Local injections of corticosteroids may provide temporary or even (in milder cases) permanent relief. These injections are often quite painful, especially if a local anesthetic is not used. Injections are often more effective when ultrasound therapy is also utilized simultaneously. However, problems of actual ruptures within the fascia have been reported in some cases of repeated steroid injections, potentially causing long-term or even permanent damage to the plantar fascia. Therefore, individual foot anatomy, total health history of the feet, and short vs. long-term benefits should be scrutinized before repetitive injection therapy is considered.
In cases of chronic plantar fasciitis of 10 months or longer, success with stretch therapy have been fairly common. Early morning pain can be reduced significantly by stretching the plantar fascia and Achilles tendon before getting out of bed. Night splints can be used to keep the foot in a dorsi-flexed (toes pointing upward (towards the shin)) during sleep to increase calf muscle flexibility and (in most cases) decrease morning pain.
Another useful method I always prescribe is to roll a frozen bottle of water under the foot – in a back-and-forth motion.

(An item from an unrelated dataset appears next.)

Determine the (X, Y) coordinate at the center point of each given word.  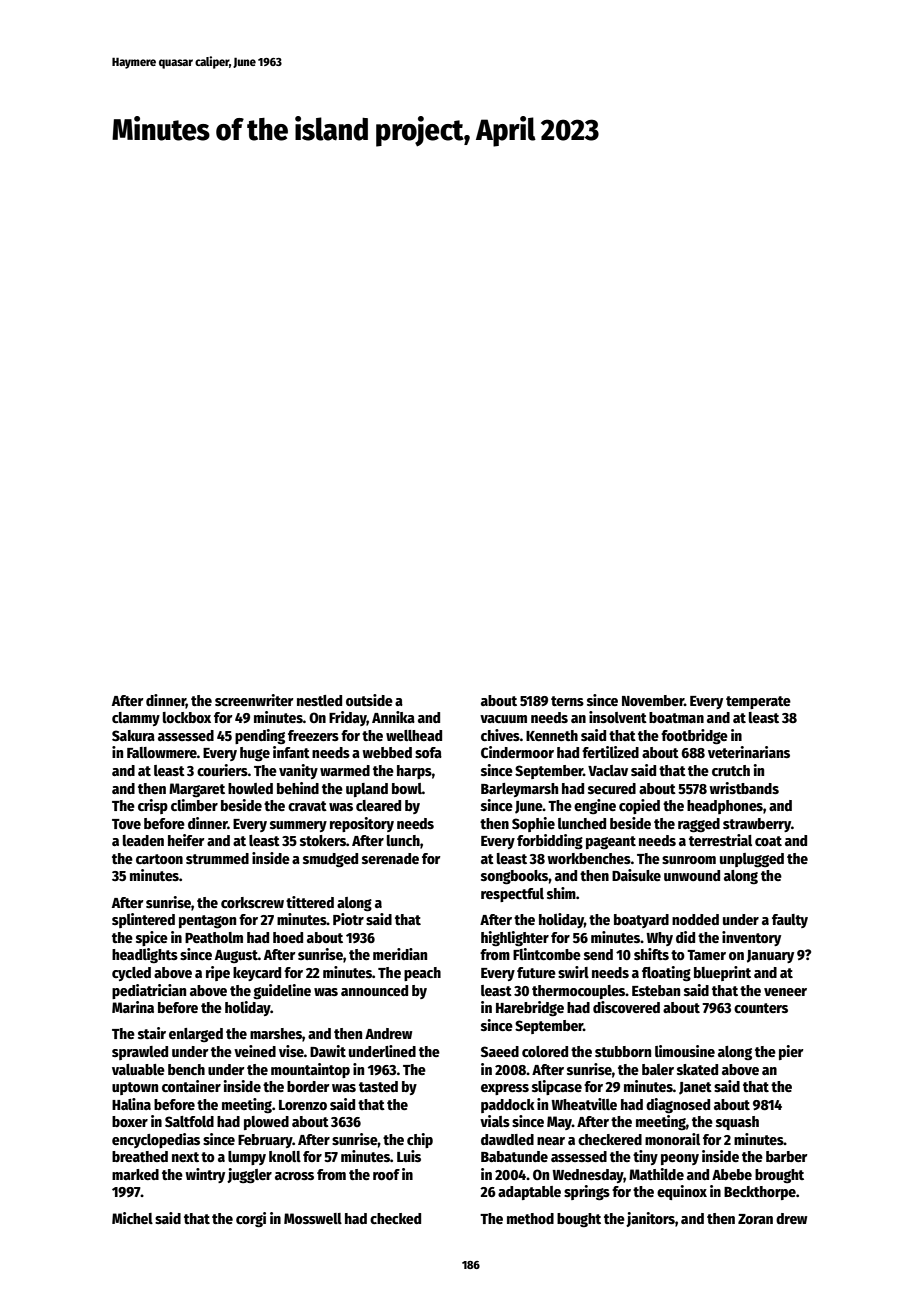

This stretches and ice massages the fascia simultaneously.
Regardless of the severity of this condition, once you realize or have been diagnosed with it, I cannot overemphasize the importance of taking time off from running, plyometric, or any other root causes, be patient, and “let it go”. If you have races or events on the near or short-term calendar, let them go. Otherwise, instead of being down for 2-3 weeks, the outcome is normally 6-12 months – your choice!